Problem to solve: In the listing below, transcribe the line that contains "Datenschutz (115, 2457)" and all lines following it, ending with the last line. Add nothing.

Records to process:

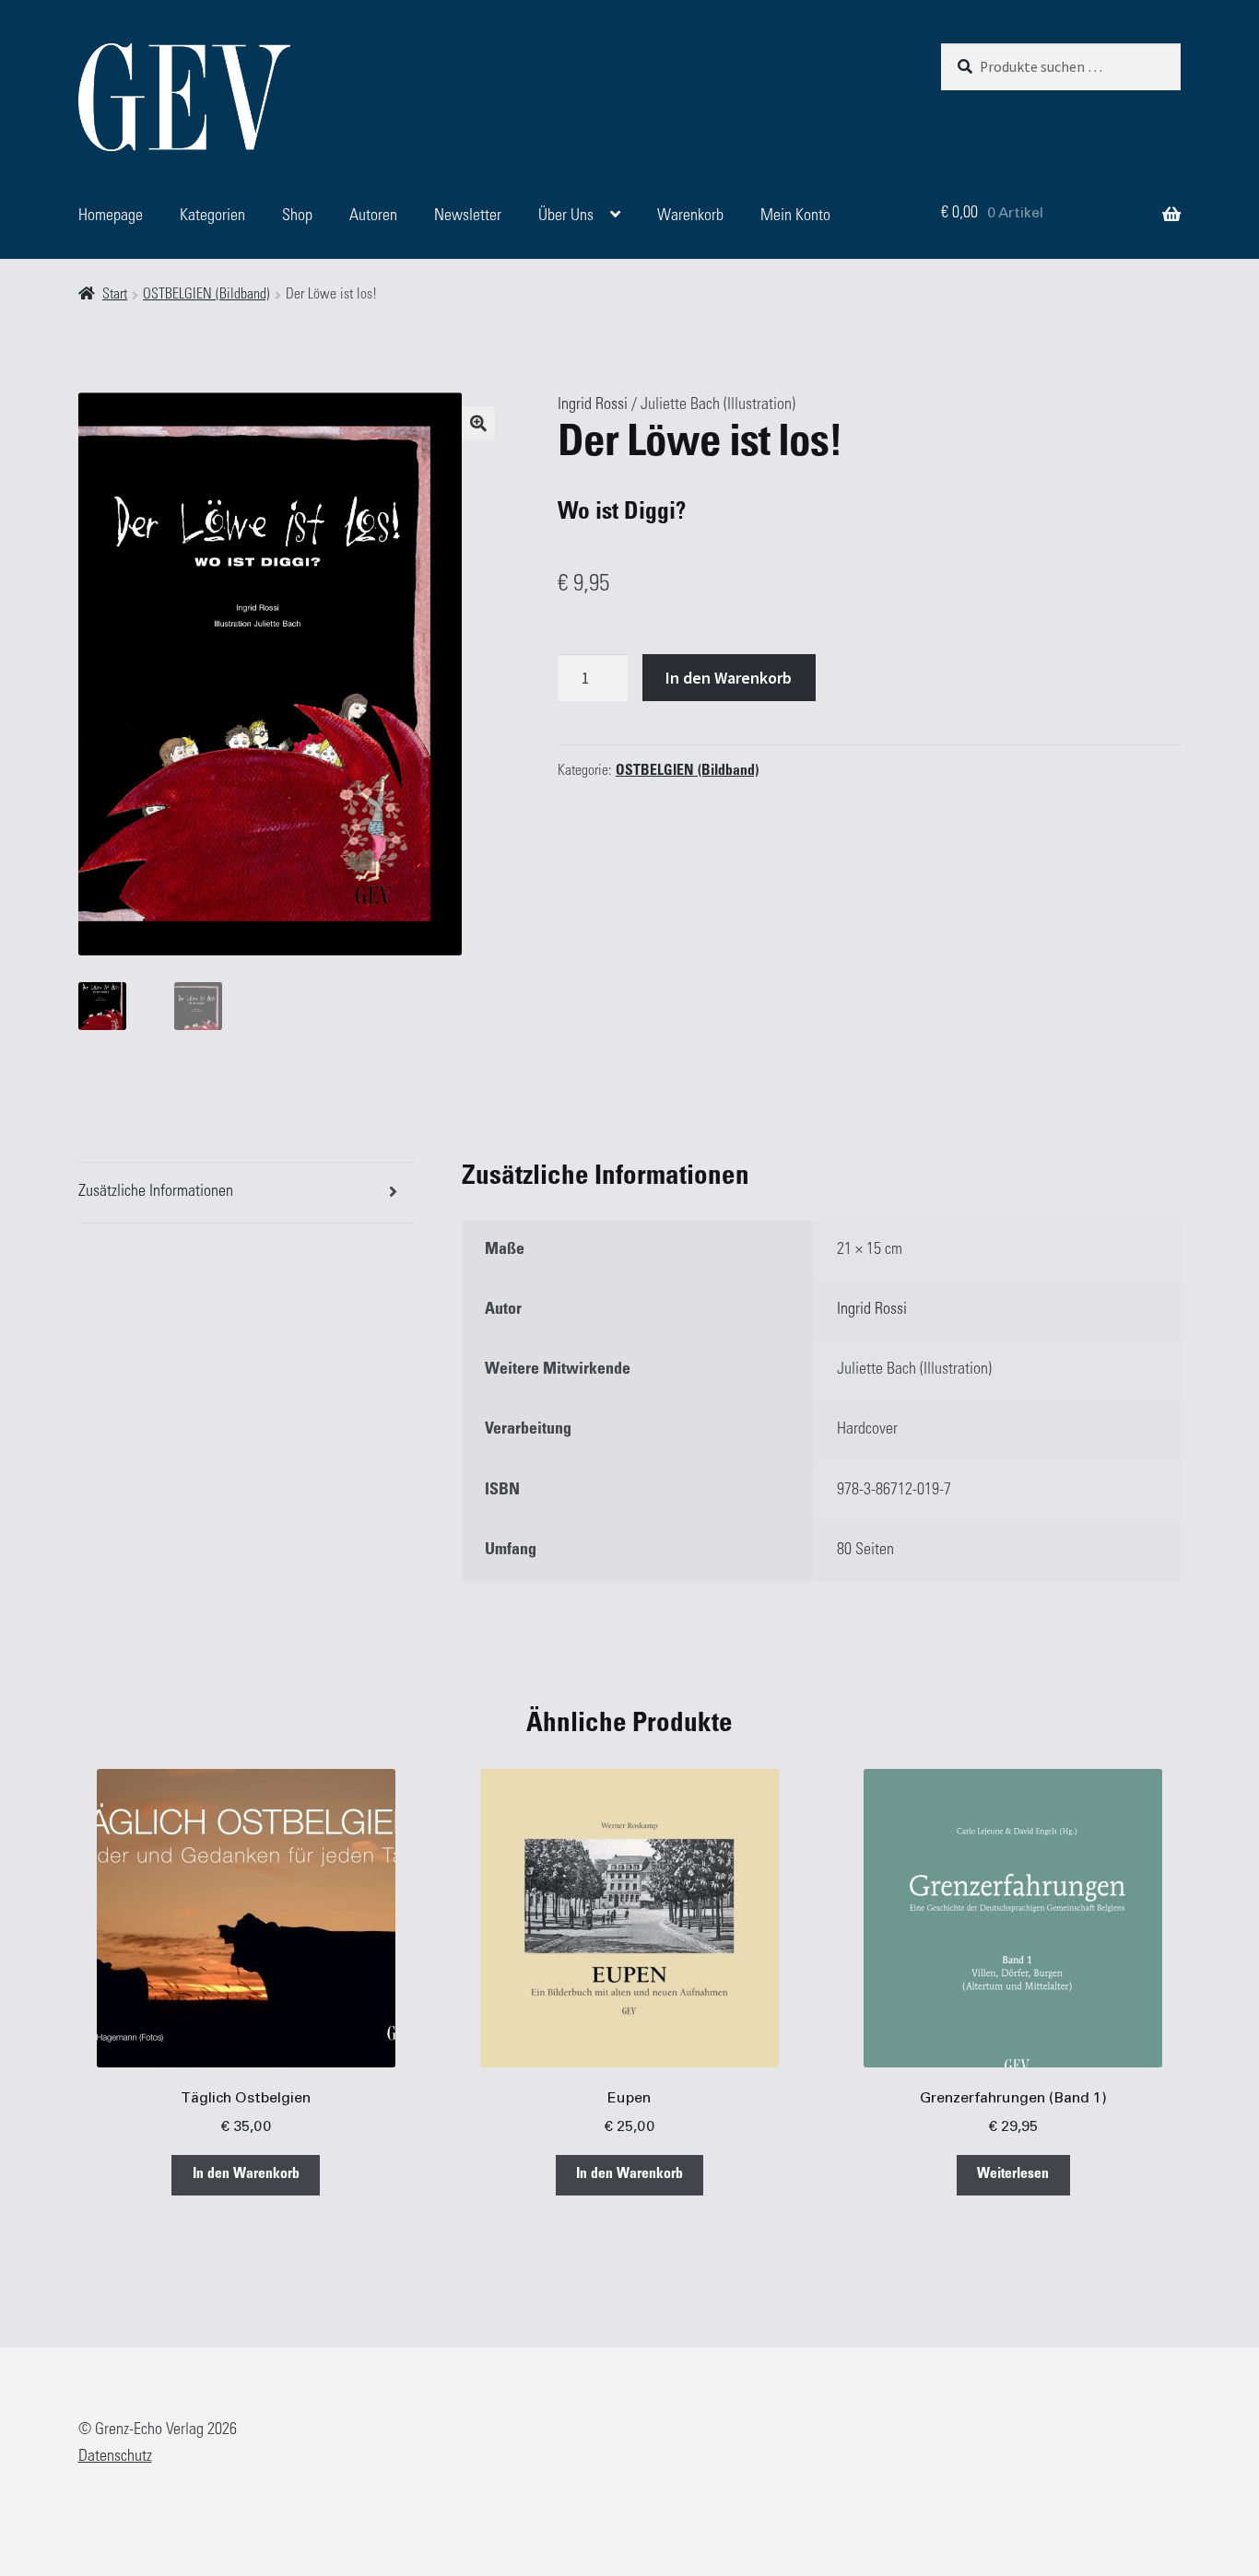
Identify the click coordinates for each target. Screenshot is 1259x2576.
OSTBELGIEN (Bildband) (206, 295)
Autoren (373, 216)
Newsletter (467, 216)
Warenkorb (690, 216)
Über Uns (566, 216)
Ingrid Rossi (593, 405)
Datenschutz (115, 2457)
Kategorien (212, 216)
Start (114, 295)
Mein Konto (795, 216)
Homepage (110, 216)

Task output:
Datenschutz (115, 2457)
Kategorien (212, 216)
Start (114, 295)
Mein Konto (795, 216)
Homepage (110, 216)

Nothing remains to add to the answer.